* [What to work on]: Transcribe each entry exactly as it appears, leaving out any picture it holds.

━━ Stored data

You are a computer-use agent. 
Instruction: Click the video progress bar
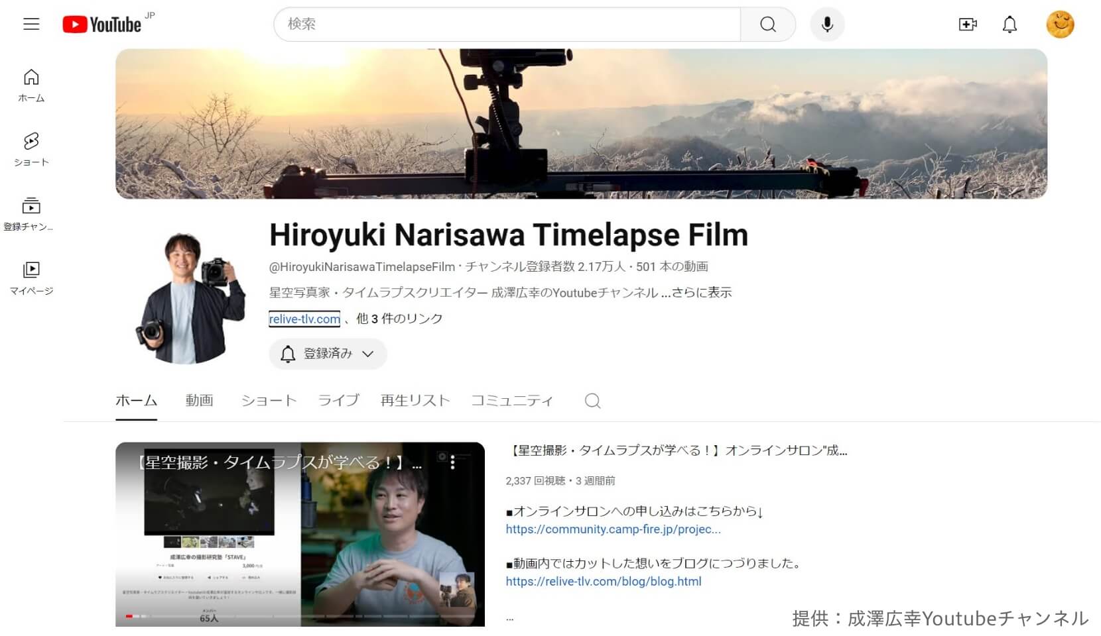(x=300, y=616)
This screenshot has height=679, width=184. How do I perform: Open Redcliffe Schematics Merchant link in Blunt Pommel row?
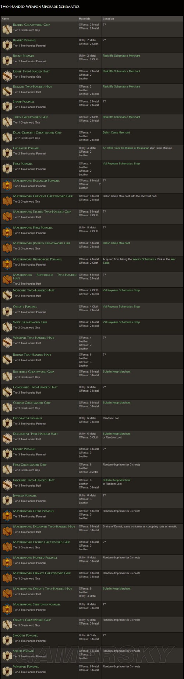[121, 56]
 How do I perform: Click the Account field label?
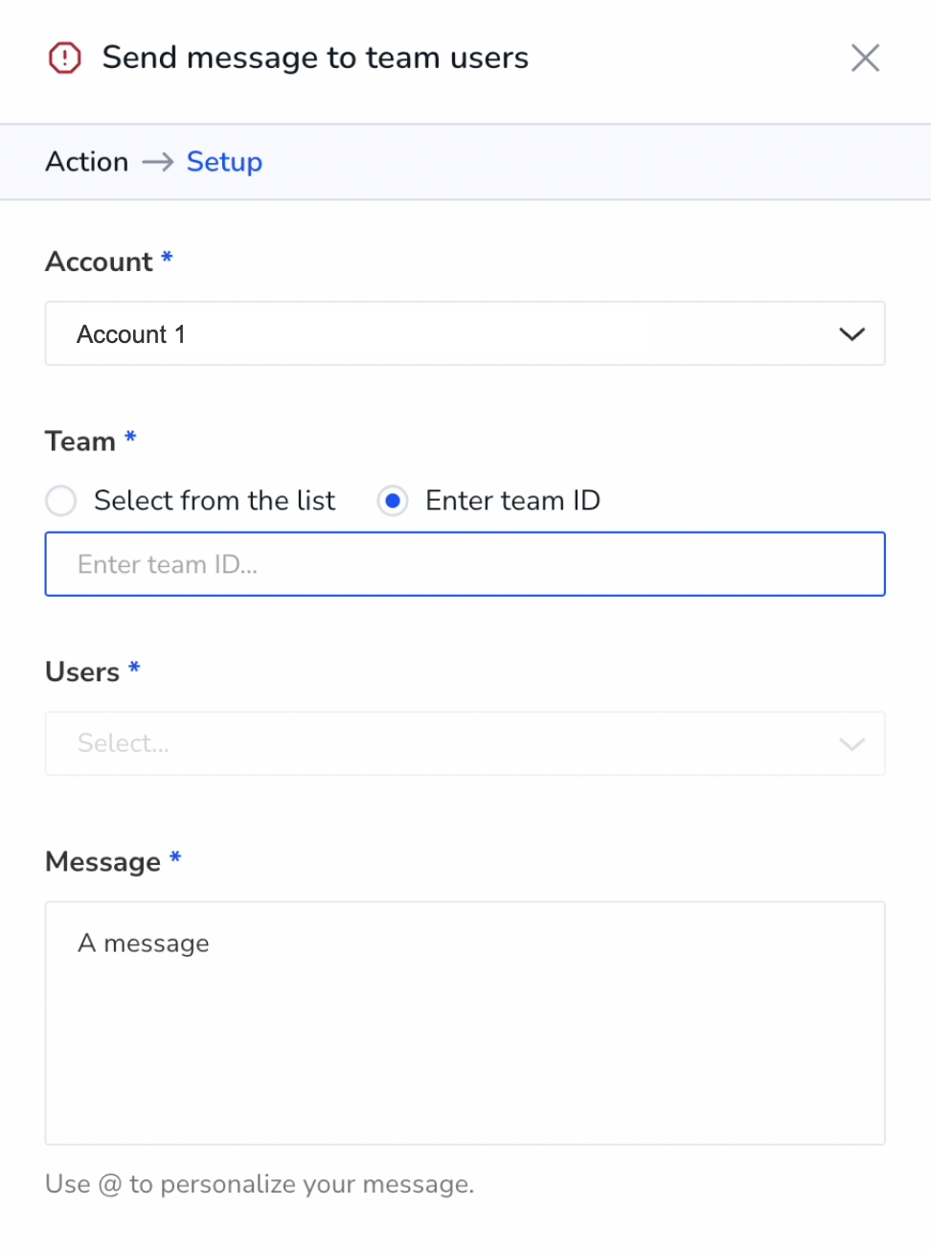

━━━━

* [Completed task]:
You are a computer-use agent. 
Instruction: Click the video progress bar
(x=300, y=616)
This screenshot has height=679, width=184. How do I perform: Open Redcliffe Schematics Merchant link in Blunt Pommel row?
[121, 56]
 How do I perform: Click the Account field label?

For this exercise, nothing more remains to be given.